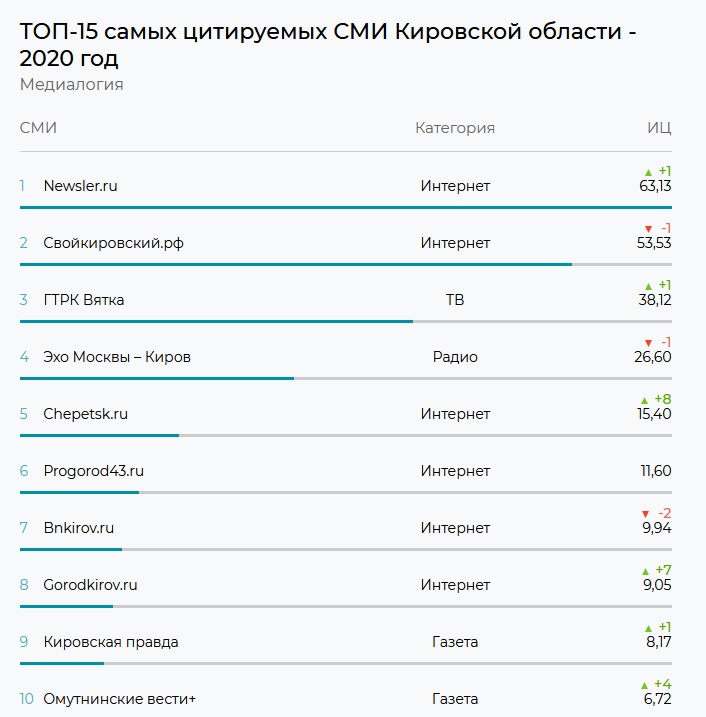Click the 63,13 index value

[x=655, y=186]
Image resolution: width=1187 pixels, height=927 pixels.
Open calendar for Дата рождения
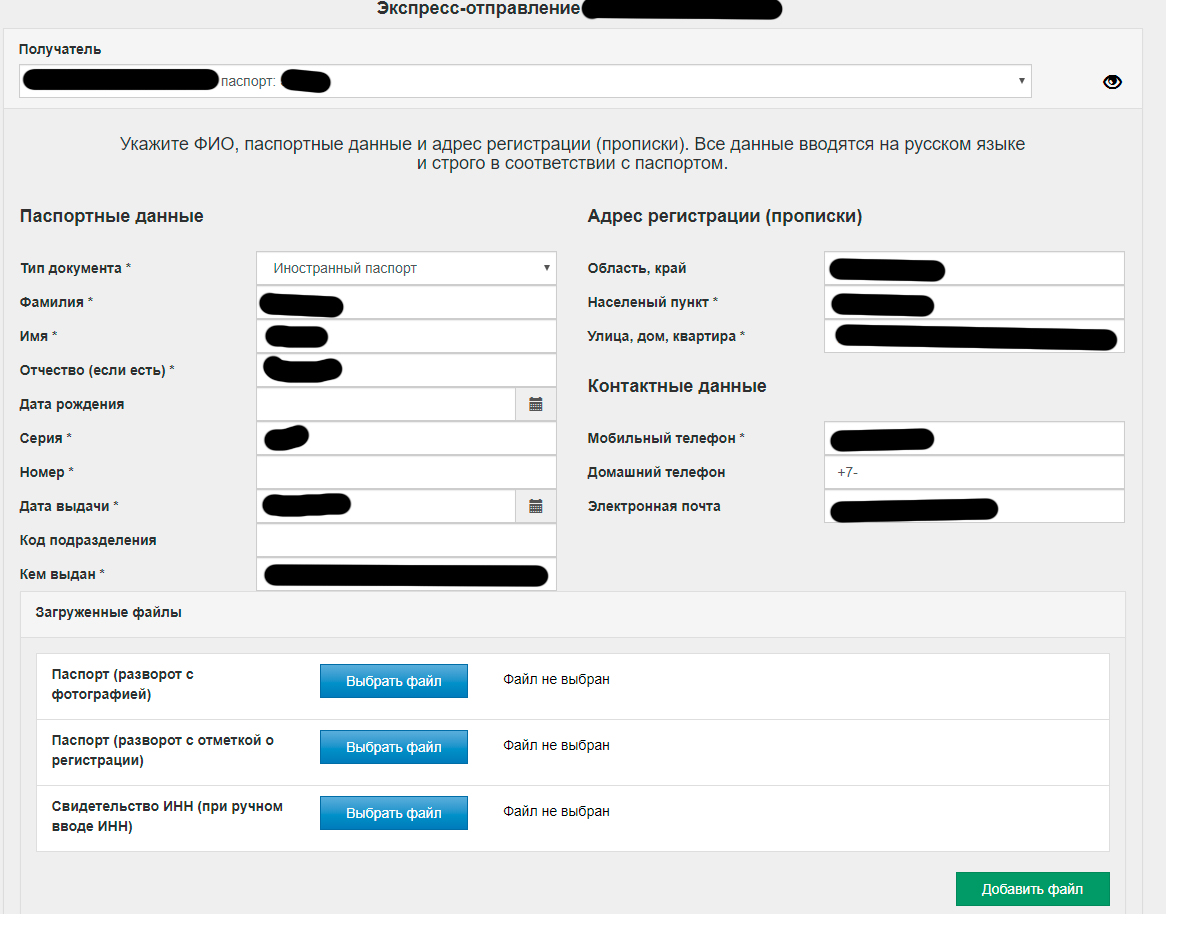click(536, 405)
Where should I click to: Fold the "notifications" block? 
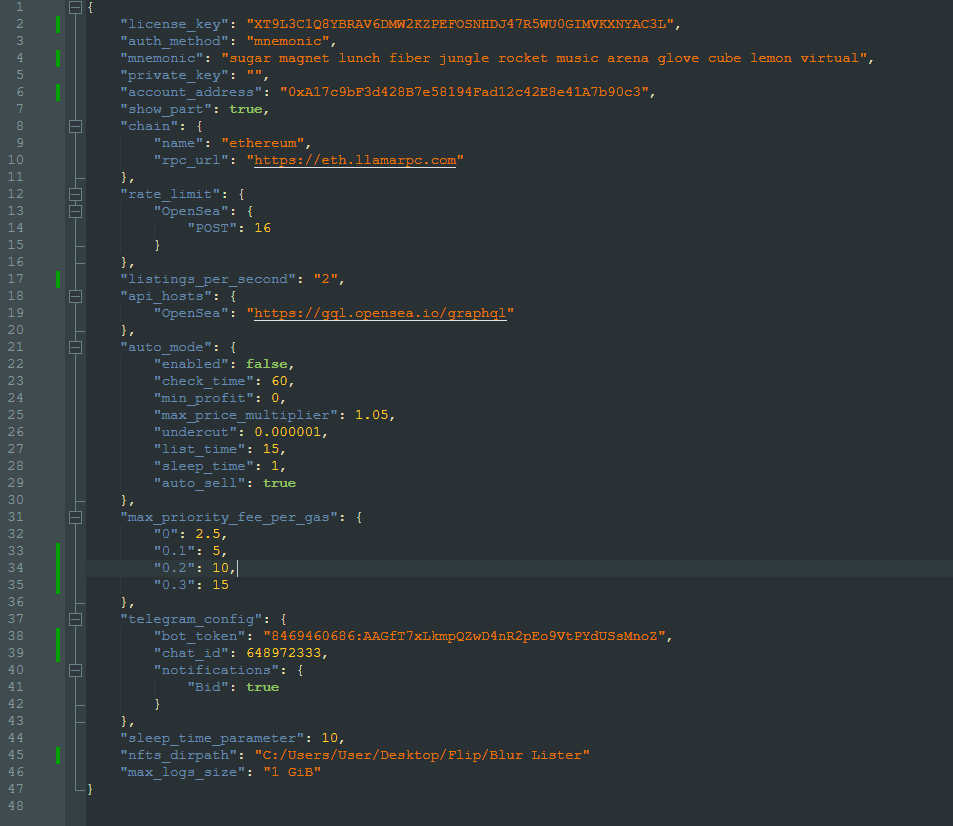tap(75, 670)
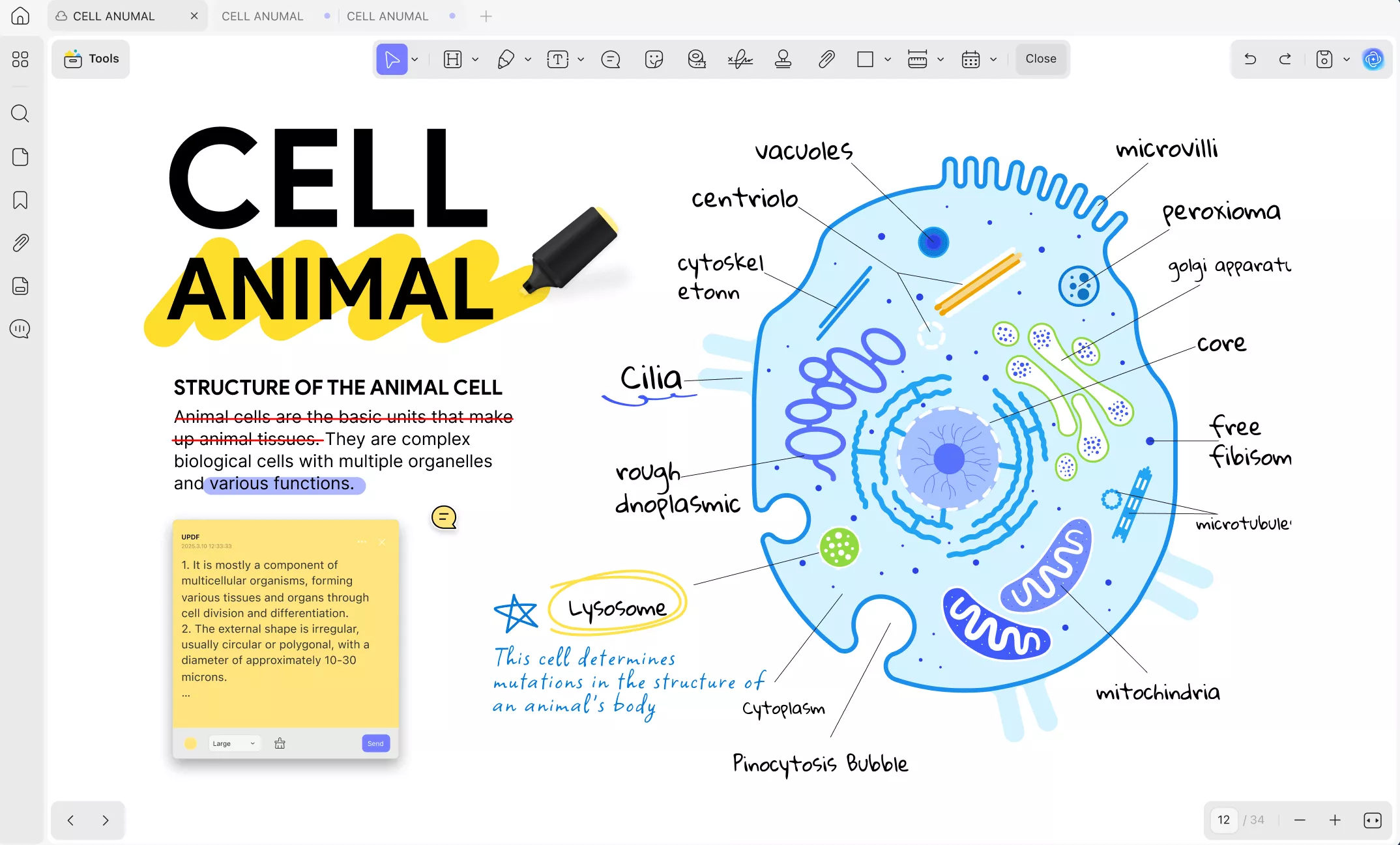The width and height of the screenshot is (1400, 845).
Task: Click the AI assistant icon
Action: tap(1373, 59)
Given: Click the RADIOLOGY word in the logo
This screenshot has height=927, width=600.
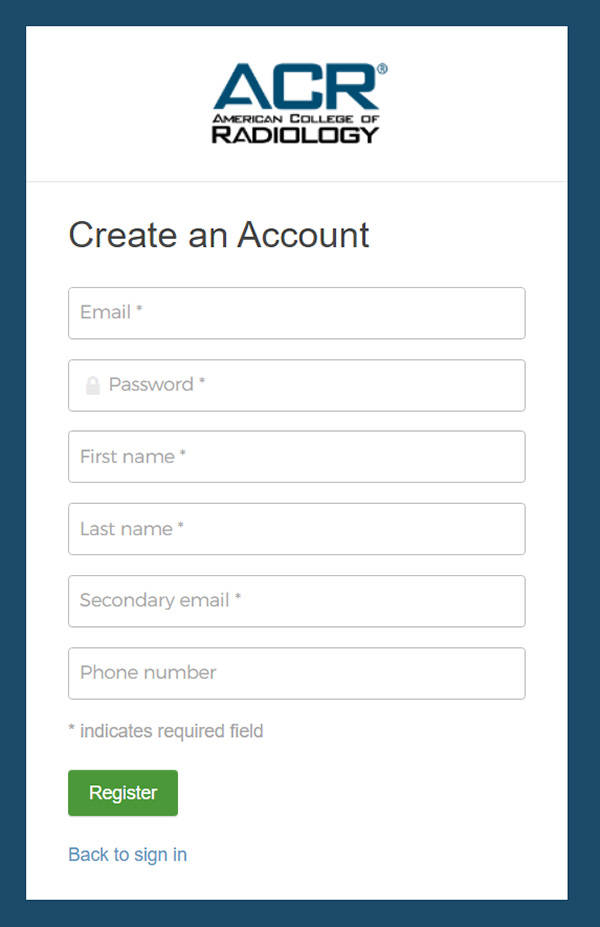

..........

§ What the exercise asks
Please revise the data above, replacing "calendar" with "date picker" and keeping everything else unchanged. Leave the pictures out of your answer.

§ Reply to the exercise
Click the 63,13 index value

[x=655, y=186]
Image resolution: width=1187 pixels, height=927 pixels.
Open date picker for Дата рождения
click(536, 405)
Where should I click to: Fold the "notifications" block? 
tap(75, 670)
The width and height of the screenshot is (1400, 845).
Task: Click the AI assistant icon
Action: tap(1373, 59)
Given: Click the RADIOLOGY word in the logo
This screenshot has height=927, width=600.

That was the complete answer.